According to Mothers Against Drunk Driving (MADD), driving under the influence was responsible for 247 deaths last year in Alabama, which accounted for 29 percent of all of the state's driving deaths. This was, however, down 6.8 percent from the previous year.
Beginning in 2016, law enforcement in every state, including Alabama, started enforcing the national slogan, "Drive Sober or Get Pulled Over." This slogan was updated from the previous campaign, "Drunk Driving: Over the Limit, Under Arrest" to reflect the increasing possibility that drivers can be under the influence of substances other than alcohol.
ALABAMA LAW AND DRIVING UNDER THE INFLUENCE
Alabama law indicates the following regarding blood alcohol content (BAC) and driving:
- If your BAC is .08 or higher, you are considered legally intoxicated and unable to operate a motor vehicle.
- If you are under 21 years old and your BAC is .02 or higher, you are considered intoxicated and unable to operate a motor vehicle.
- If you are a commercial truck driver and your BAC is .04 or higher, you are considered intoxicated and unable to operate a motor vehicle.
In all of the above cases, you are subject to being arrested and charged with driving under the influence (DUI).
HOLLIS WRIGHT ALABAMA DRUNK DRIVING ACCIDENT ATTORNEYS WILL FIGHT FOR YOU
The Alabama drunk driving accident attorneys at Hollis Wright specialize in alcohol-related claims involving those who have been injured or killed by an impaired driver. Josh Wright, managing partner at Hollis Wright, consistently lobbies the Alabama Alcohol Beverage Control Board for higher insurance liability limits in alcohol-related cases. Specifically, Josh eliminated the "eroding" insurance policies in Alabama with his amendment to the Alabama ABC Board Regulations in 2010.

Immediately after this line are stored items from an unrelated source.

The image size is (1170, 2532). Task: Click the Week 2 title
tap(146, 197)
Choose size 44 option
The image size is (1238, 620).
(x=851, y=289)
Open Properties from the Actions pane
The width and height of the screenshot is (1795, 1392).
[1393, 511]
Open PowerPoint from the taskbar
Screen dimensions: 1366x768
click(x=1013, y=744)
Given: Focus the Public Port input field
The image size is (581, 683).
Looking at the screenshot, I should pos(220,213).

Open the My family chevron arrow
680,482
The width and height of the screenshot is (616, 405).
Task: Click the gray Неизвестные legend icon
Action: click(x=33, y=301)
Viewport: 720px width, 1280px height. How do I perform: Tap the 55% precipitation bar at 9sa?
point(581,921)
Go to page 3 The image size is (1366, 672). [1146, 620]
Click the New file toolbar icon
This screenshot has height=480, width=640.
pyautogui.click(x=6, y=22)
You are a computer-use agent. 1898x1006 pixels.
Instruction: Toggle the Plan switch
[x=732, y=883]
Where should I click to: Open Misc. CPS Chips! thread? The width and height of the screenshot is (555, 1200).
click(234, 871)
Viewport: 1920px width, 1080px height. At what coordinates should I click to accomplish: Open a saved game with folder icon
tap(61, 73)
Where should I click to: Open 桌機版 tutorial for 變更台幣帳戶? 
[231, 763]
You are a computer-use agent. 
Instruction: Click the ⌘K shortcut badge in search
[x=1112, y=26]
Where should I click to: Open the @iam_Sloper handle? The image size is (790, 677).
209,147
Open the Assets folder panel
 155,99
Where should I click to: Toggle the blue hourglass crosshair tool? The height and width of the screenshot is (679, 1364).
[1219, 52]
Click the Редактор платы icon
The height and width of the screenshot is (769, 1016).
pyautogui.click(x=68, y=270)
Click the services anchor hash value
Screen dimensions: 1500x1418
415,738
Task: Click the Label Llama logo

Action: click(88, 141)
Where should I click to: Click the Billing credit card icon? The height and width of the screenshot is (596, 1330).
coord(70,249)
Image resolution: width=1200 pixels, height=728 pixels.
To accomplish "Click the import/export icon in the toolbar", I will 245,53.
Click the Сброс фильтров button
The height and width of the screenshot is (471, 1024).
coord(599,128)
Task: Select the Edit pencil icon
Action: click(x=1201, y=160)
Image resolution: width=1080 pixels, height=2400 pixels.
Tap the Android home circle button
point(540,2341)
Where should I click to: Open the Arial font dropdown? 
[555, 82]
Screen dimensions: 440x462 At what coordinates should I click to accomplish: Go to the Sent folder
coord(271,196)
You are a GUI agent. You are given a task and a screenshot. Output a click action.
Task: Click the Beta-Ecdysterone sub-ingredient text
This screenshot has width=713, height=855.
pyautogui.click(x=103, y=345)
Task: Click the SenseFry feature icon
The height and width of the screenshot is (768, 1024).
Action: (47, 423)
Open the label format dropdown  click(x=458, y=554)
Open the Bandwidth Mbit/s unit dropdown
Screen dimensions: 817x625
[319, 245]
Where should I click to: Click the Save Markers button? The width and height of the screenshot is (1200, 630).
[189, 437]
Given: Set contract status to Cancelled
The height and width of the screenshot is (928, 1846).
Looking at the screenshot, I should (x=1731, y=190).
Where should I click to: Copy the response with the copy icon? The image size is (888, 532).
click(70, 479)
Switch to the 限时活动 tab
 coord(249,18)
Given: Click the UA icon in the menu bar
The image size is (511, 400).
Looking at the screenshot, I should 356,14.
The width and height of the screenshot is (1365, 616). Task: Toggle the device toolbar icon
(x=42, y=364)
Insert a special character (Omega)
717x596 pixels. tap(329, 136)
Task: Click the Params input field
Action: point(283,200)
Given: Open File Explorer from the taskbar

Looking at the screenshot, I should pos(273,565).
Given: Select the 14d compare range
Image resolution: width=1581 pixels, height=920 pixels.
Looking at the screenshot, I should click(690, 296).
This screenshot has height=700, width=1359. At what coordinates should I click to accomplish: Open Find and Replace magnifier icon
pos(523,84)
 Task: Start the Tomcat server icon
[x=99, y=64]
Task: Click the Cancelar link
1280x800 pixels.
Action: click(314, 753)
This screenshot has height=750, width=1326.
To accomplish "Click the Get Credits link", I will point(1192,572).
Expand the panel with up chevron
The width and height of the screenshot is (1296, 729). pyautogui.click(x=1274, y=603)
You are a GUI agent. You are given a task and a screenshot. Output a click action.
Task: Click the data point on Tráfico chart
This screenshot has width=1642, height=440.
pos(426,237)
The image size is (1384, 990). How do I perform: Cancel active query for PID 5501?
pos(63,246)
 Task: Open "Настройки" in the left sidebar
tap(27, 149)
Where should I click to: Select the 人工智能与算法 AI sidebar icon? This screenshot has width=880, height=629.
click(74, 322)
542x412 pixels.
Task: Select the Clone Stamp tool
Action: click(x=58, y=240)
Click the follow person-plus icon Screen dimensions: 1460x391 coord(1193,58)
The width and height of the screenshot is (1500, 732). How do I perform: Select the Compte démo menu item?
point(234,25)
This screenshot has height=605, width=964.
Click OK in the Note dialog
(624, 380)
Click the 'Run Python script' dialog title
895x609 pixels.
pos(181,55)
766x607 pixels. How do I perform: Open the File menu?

An "eroding" insurance policy refers to a policy in which attorney fees are included in the insurance policy limit, so the amount available to settle a claim "erodes" as attorney fees are paid. Bars and restaurants, in the past, may have had this type of policy in place to cover their liability in the event that a waiter or bartender over serves a customer, resulting in an alcohol-related accident. If the bar or restaurant is sued as a result of the customer being over served, then the cost and attorney fees associated with defending the claim would reduce the amount of available insurance coverage for injured victims. Bars and restaurants typically like this type of policy because it allowed them to comply with the insurance requirements imposed by the ABC Board while paying much lower premiums for coverage. However, injured victims routinely received less compensation for their injuries. Thanks to the hard work of Josh Wright and others, bars and restaurants are no longer allowed to carry this type of insurance in Alabama.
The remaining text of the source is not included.